One of the key changes it promises is to freeze rail fares for commuters and season ticket holders for the duration of the next parliament, “while we fix our railways”.
The manifesto said that a new Railways Agency will oversee the operations of the railway network, removing the Department for Transport (DfT) from day-to-day decision-making. The party warns of “sanctioning and ultimately sacking train operators if they fail to provide a high-quality public service to their customers”.
The Liberal Democrats are committed to completing the HS2 railway. The manifesto said that it will aim to “address problems with implementation to ensure that HS2 opens as early as possible to meet our decarbonisation goals while minimising the destruction of precious UK habitats and woodland”.
They said they would also spend £15bn on enhancements to the existing rail infrastructure and support projects including the Crossrail 2, Northern Powerhouse Rail, East-West Rail. The party will, however, “ensure far tighter financial controls and increased accountability to ensure that these projects are value for money”.
SNP: decarbonising the railways and building better infrastructure
The SNP manifesto pledges to make public transport “better and greener”. The manifesto stressed that the franchise-owned method of running the railways while the infrastructure sits with Network Rail “isn’t working.”

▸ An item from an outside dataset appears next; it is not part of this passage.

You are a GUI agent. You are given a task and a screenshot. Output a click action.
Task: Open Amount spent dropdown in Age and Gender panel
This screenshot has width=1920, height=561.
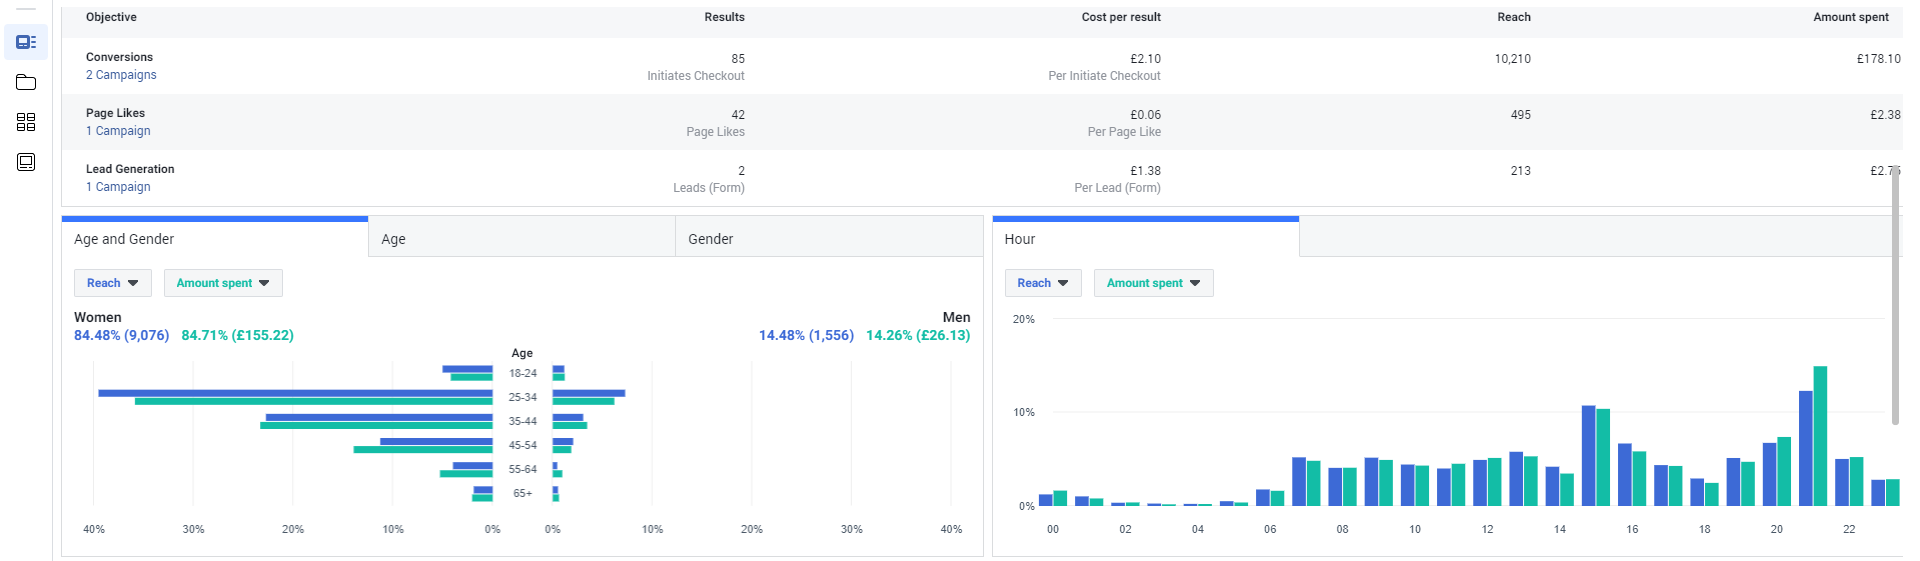click(223, 283)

Unlike the Labour manifesto which spoke of nationalising the railways, SNP said it will hand it over to the public sector. “We will insist our railways are run here in Scotland and that they can be run by the public sector.
“We support the overdue and necessary change to full Scottish public sector control of the structure, governance and operation of the Scottish railway system,” it said.
Giving importance to climate change and sustainability, the manifesto said that the government would aim to reduce emissions from Scotland’s railways in a bid to make it carbon- zero by 2035. The Scottish Government will work with the UK Government to “reduce domestic flights” aiming to reduce carbon footprint in the country.
One of the key improvements it will focus on is reducing the journey time between London and Scotland as well as improve connections to the North of England.